Les multiples scandales sexuels auront largement contribué à ternir son image. Et à ronger son électorat. «Un
électorat qui certes voyait en Berlusconi le symbole d’une réussite
économique mais qui n’en reste pas moins un électorat de bourgeoisie
moyenne attaché aux valeurs morales», précise Philippe Foro.
Enfin,
la réussite économique elle aussi est remise en question. Milan est en
ce sens d’autant plus symbolique: capitale économique du pays, elle est
mécontente de la détérioration de la situation économique.

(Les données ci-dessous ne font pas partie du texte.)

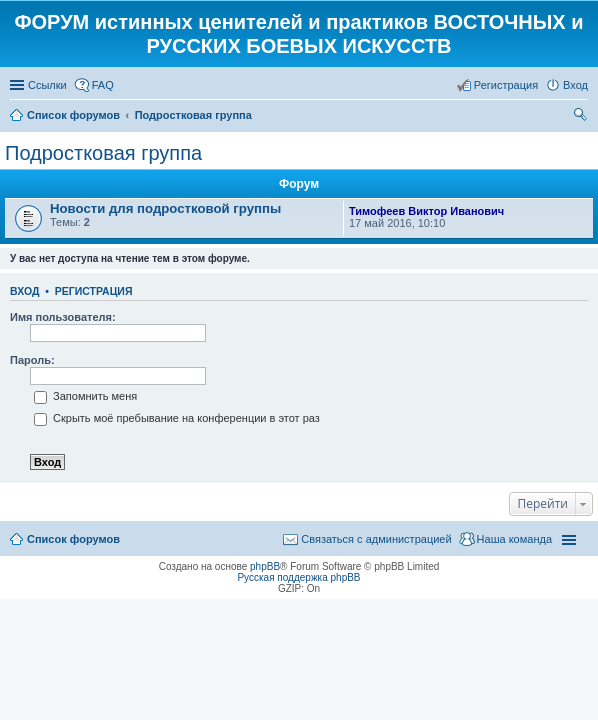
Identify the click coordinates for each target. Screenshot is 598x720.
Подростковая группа (103, 153)
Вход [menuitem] (575, 85)
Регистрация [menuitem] (506, 85)
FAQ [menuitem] (103, 85)
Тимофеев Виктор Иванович (426, 211)
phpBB (265, 566)
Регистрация (94, 291)
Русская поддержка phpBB (298, 577)
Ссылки (47, 85)
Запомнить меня (85, 396)
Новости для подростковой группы (165, 208)
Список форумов (73, 539)
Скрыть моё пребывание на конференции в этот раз (177, 418)
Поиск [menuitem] (582, 117)
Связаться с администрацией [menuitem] (376, 539)
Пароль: (32, 360)
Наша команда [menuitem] (514, 539)
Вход (24, 291)
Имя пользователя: (63, 317)
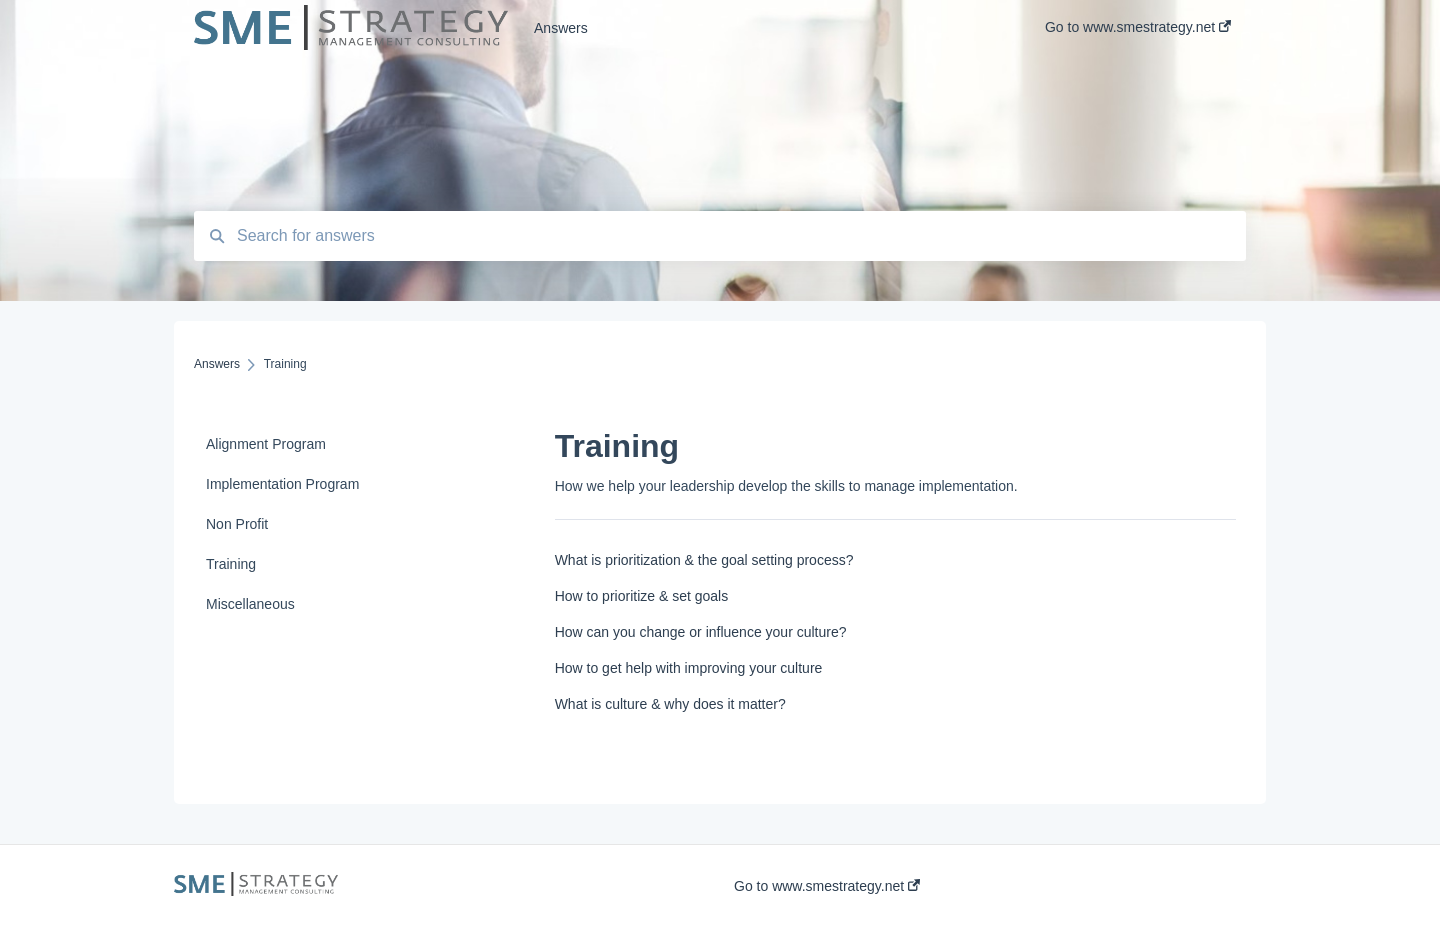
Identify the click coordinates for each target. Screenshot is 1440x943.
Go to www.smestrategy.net (827, 886)
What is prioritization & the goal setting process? (704, 560)
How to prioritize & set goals (642, 596)
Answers (561, 28)
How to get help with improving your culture (689, 668)
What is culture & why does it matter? (670, 704)
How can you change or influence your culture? (701, 632)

«Un certain nombre de groupes de pression ont protesté, notamment la Confindustria qui a condamné l’immobilisme du gouvernement Berlusconi, et cela a un effet à Milan», précise Marc Lazar.
Si
Berlusconi pouvait combler un vide, il semble aujourd’hui rester en
place plus par manque d’alternative que par la proposition d’un
programme et d’un style convaincants. En ce sens, le taux d’abstention
lors des municipales est révélateur: la sanction de son gouvernement est
due bien plus aux abstentionnistes qu’à un transfert de voix du centre
droit vers le centre-gauche.
Si
Berlusconi a des chances de rester encore deux années à la tête du
gouvernement, le berlusconisme semble lui courir à son terme.

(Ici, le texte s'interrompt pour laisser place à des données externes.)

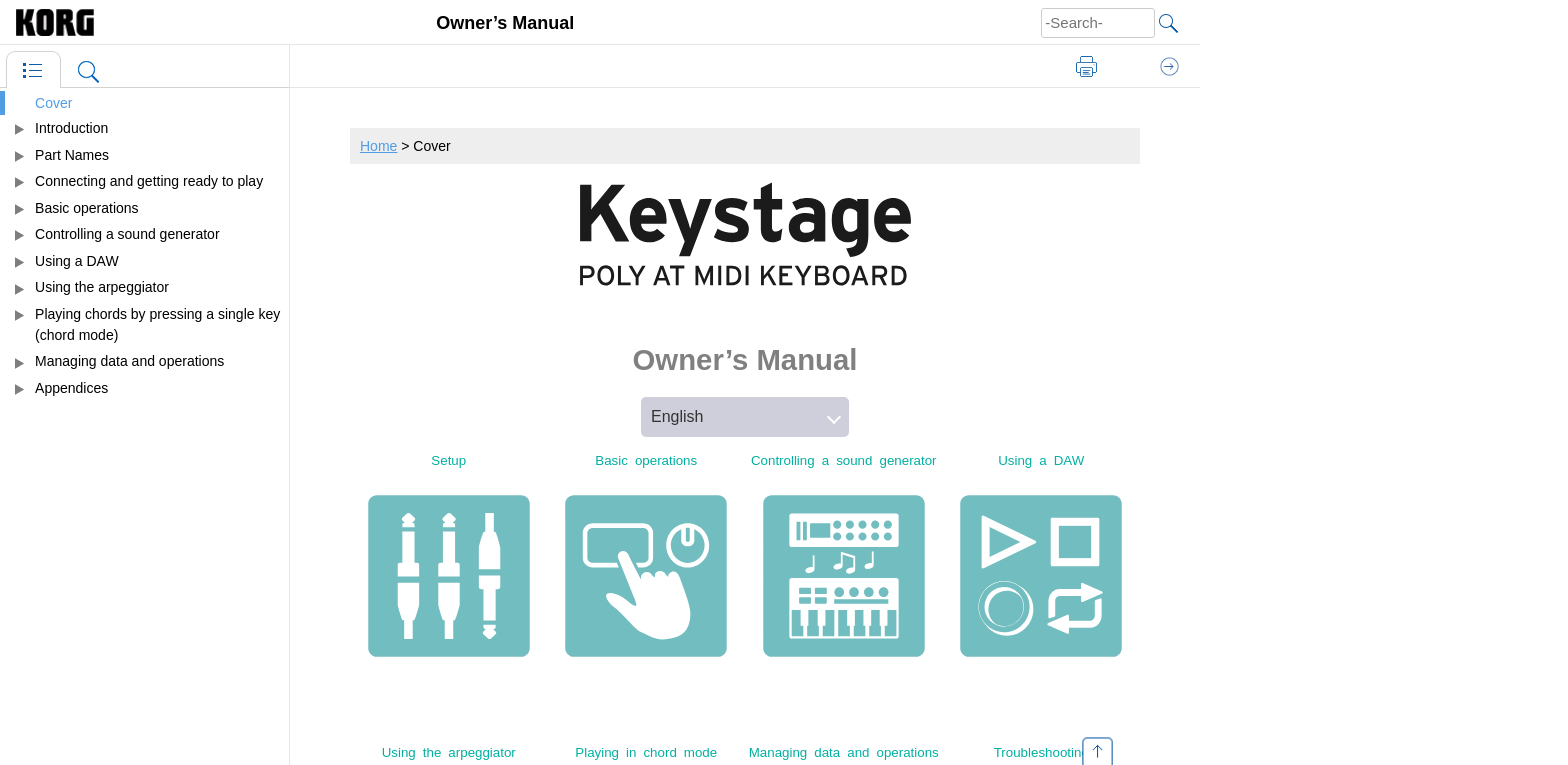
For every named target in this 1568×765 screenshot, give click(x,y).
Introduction (71, 128)
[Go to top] (1097, 747)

«Tout ce qu’il a construit comme ensemble de valeurs contradictoires cristallisées autour de sa personne fonctionne moins, estime Marc Lazar.
Actuellement le parti qui l’emporte de ce point de vue là est la Ligue,
focalisée autour des questions d’immigration, d’ordre, de critique de
l’Europe. Dans le combat pour l’hégémonie culturelle, c’est la Ligue qui
l’emporte aujourd’hui. La grande responsabilité du Parti démocrate,
c’est de ne pas proposer une alternative.»
Et après?
Voilà pourquoi il est si difficile d’imaginer ce que sera l’Italie post-Berlusconi.
«Quand
la scène politique a été autant monopolisée par un seul personnage, sa
sortie de scène ne peut pas être un événement normal mais tend à avoir
des conséquences traumatiques, à changer complètement la scène
politique», constate l’historien Antonio Gibelli.
On peut, certes, évoquer différents scénarios: un retour du centre-gauche avec Pier Luigi Bersani; une reconstitution d’un vrai centre autour de Gianfranco Fini ou Pier Ferdinando Casini; un nouveau succès du PDL encore dirigé par Berlusconi, ou alors par quelqu’un comme Giulio Tremonti, l’actuel ministre de l’Economie et des Finances...
Mais aucun n’est vraiment convaincant: la gauche semble encore trop faible, et Bersani trop peu charismatique; le terzo polo
a subi un échec cuisant au cours des municipales; quant à une
éventuelle succession de Silvio Berlusconi, on a du mal à imaginer un
berlusconisme sans Berlusconi, surtout avec quelqu’un qui, comme
Tremonti, est aux antipodes du spectacle berlusconien.